The data before 02/14 20:48 represents the past data input to the model, the blue line after 02/14 20:48 is the predicted result of phase C voltage given by the model, while the red line is the actual phase C voltage data from the dataset (used for comparison).
It can be seen that we used the voltage data from the past 10 minutes and, based on the previously learned inter-sequence relationships, modeled the possible changes in the phase C voltage data for the next 5 minutes. The visualized forecast curve shows a certain degree of synchronicity with the actual results in terms of trend.
Anomaly Detection
In the civil aviation and transport industry, there exists a need for anomaly detection of the number of passengers travelling on an aircraft. The results of anomaly detection can be used to guide the adjustment of flight scheduling to make the organisation more efficient.
Airline Passengers is a time-series dataset that records the number of international air passengers between 1949 and 1960, sampled at one-month intervals. The dataset contains a total of one time series. The dataset is airline.

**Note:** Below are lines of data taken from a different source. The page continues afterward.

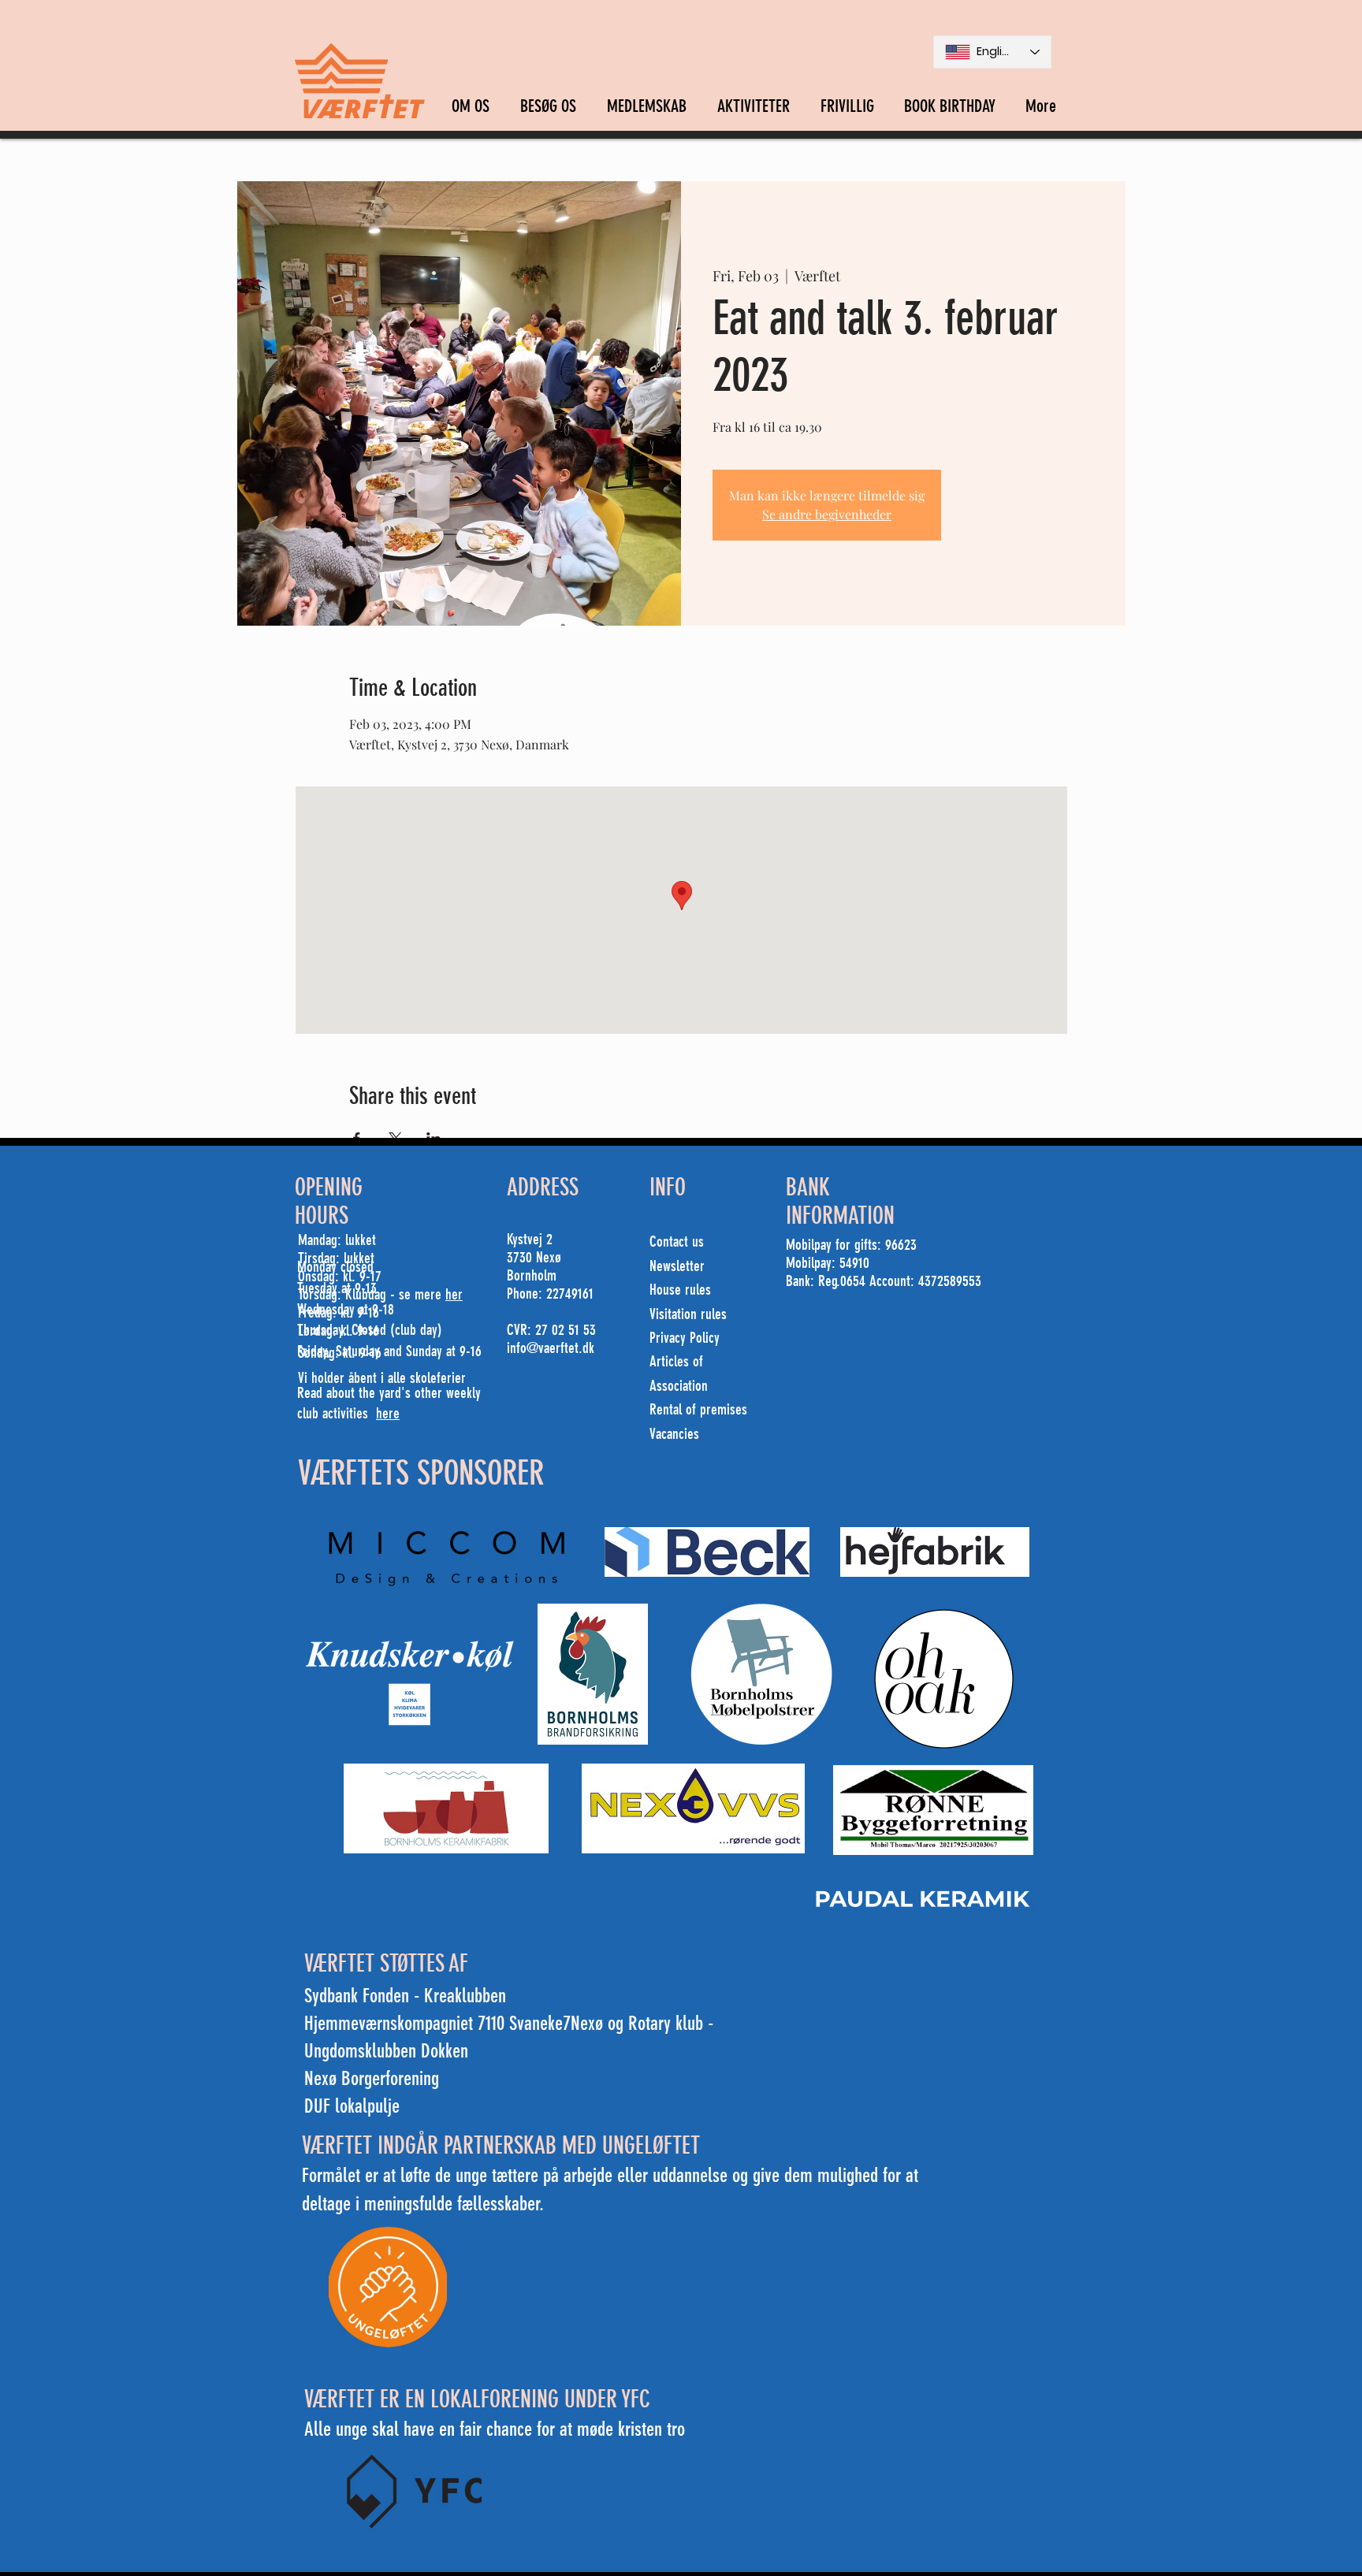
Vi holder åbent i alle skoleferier (382, 1378)
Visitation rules (688, 1314)
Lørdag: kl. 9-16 (338, 1330)
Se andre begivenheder (826, 514)
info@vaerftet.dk (550, 1348)
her (454, 1294)
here (388, 1413)
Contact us (676, 1241)
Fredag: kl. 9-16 (338, 1312)
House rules (680, 1290)
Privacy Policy (684, 1338)
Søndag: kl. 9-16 (339, 1353)
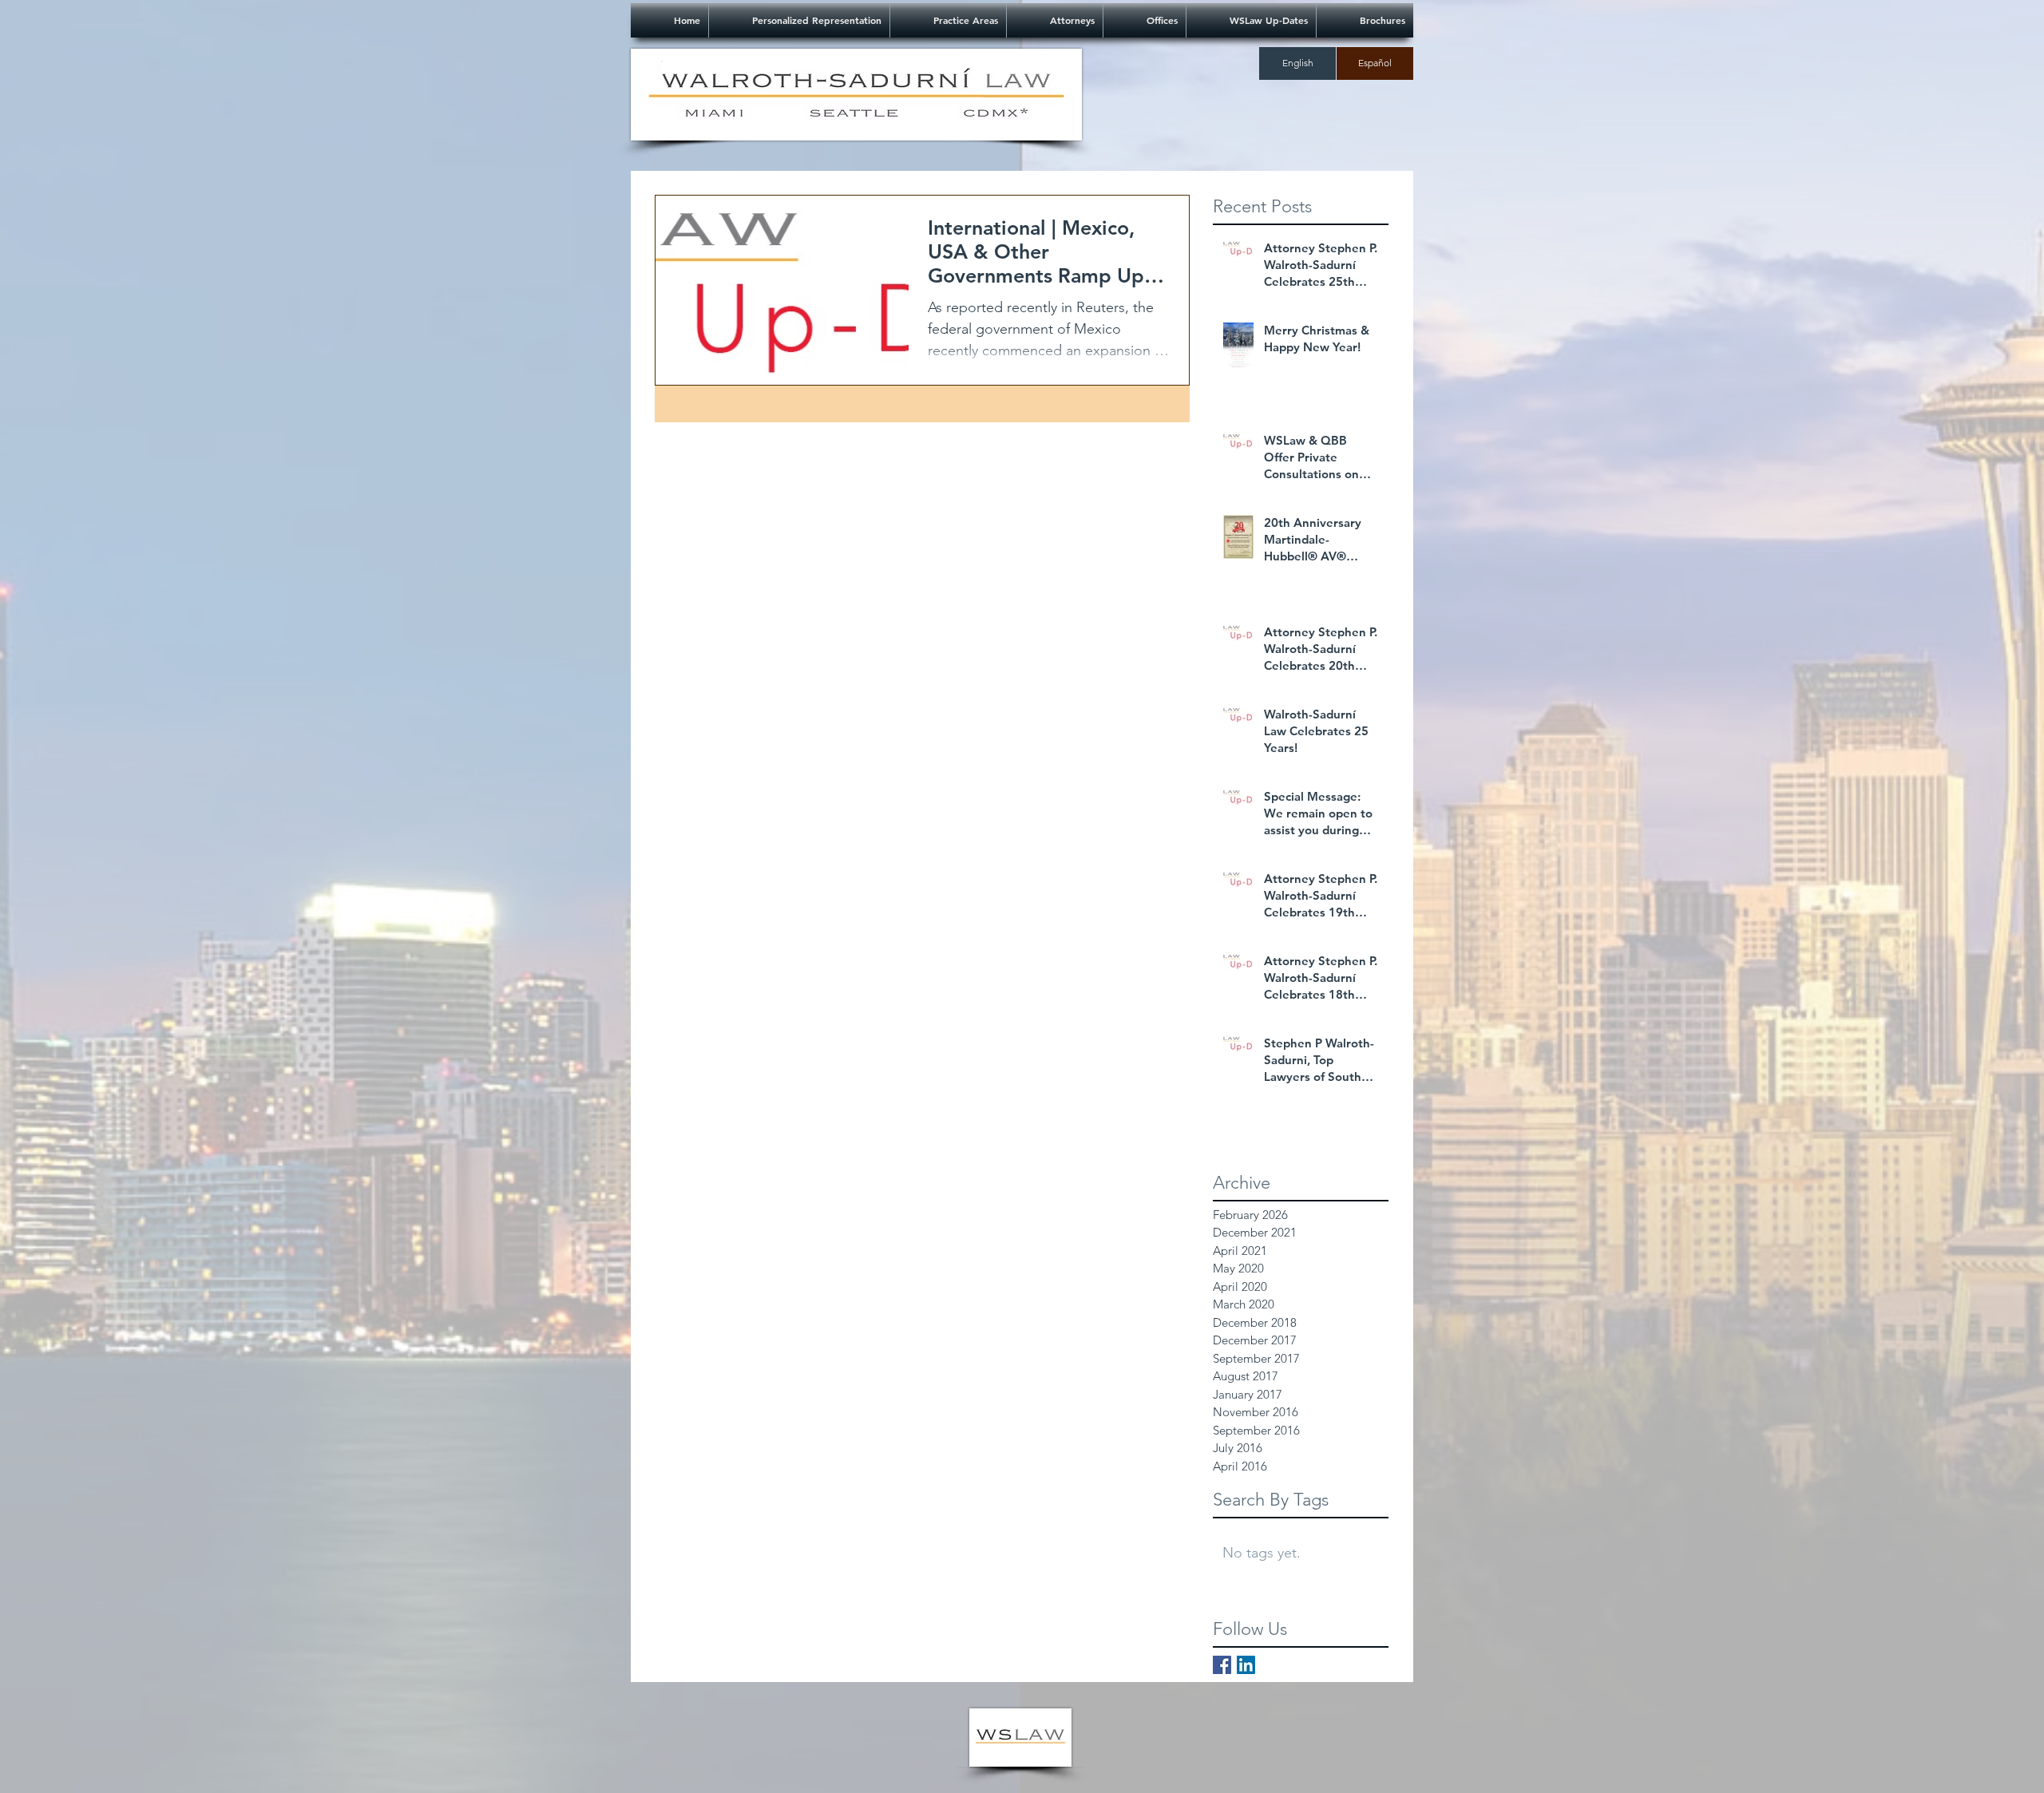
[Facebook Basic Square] (1222, 1665)
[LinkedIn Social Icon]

On this dataset, the model inference function of IoTDB-ML can empower the transport industry by capturing the changing patterns of the sequence in order to detect anomalies at the sequence time points.
Step 1: Data Import
Users can import the dataset using import-csv.sh
in the tools folder
Bash bash . /import-csv.sh -h 127.0.0.1 -p 6667 -u root -pw root -f ... /... /data.csv
Step 2: Model Inference
IoTDB has some built-in machine learning algorithms that can be used directly, a sample prediction using one of the anomaly detection algorithms is shown below:
IoTDB> select * from root.eg.airline
+-----------------------------+------------------+
| Time|root.eg.airline.s0|
+-----------------------------+------------------+
|1949-01-31T00:00:00.000+08:00| 224.0|
|1949-02-28T00:00:00.000+08:00| 118.0|
|1949-03-31T00:00:00.000+08:00| 132.0|
|1949-04-30T00:00:00.000+08:00| 129.0|
......
|1960-09-30T00:00:00.000+08:00| 508.0|
|1960-10-31T00:00:00.000+08:00| 461.0|
|1960-11-30T00:00:00.000+08:00| 390.0|
|1960-12-31T00:00:00.000+08:00| 432.0|
+-----------------------------+------------------+
Total line number = 144
IoTDB> call inference(_Stray, "select s0 from root.eg.airline", k=2)
+-------+
|output0|
+-------+
| 0|
| 0|
| 0|
| 0|
......
| 1|
| 1|
| 0|
| 0|
| 0|
| 0|
+-------+
Total line number = 144
We plot the results detected as anomalies to get the following image. Where the blue curve is the original time series and the time points specially marked with red dots are the time points that the algorithm detects as anomalies.
It can be seen that the Stray model has modelled the input sequence changes and successfully detected the time points where anomalies occur.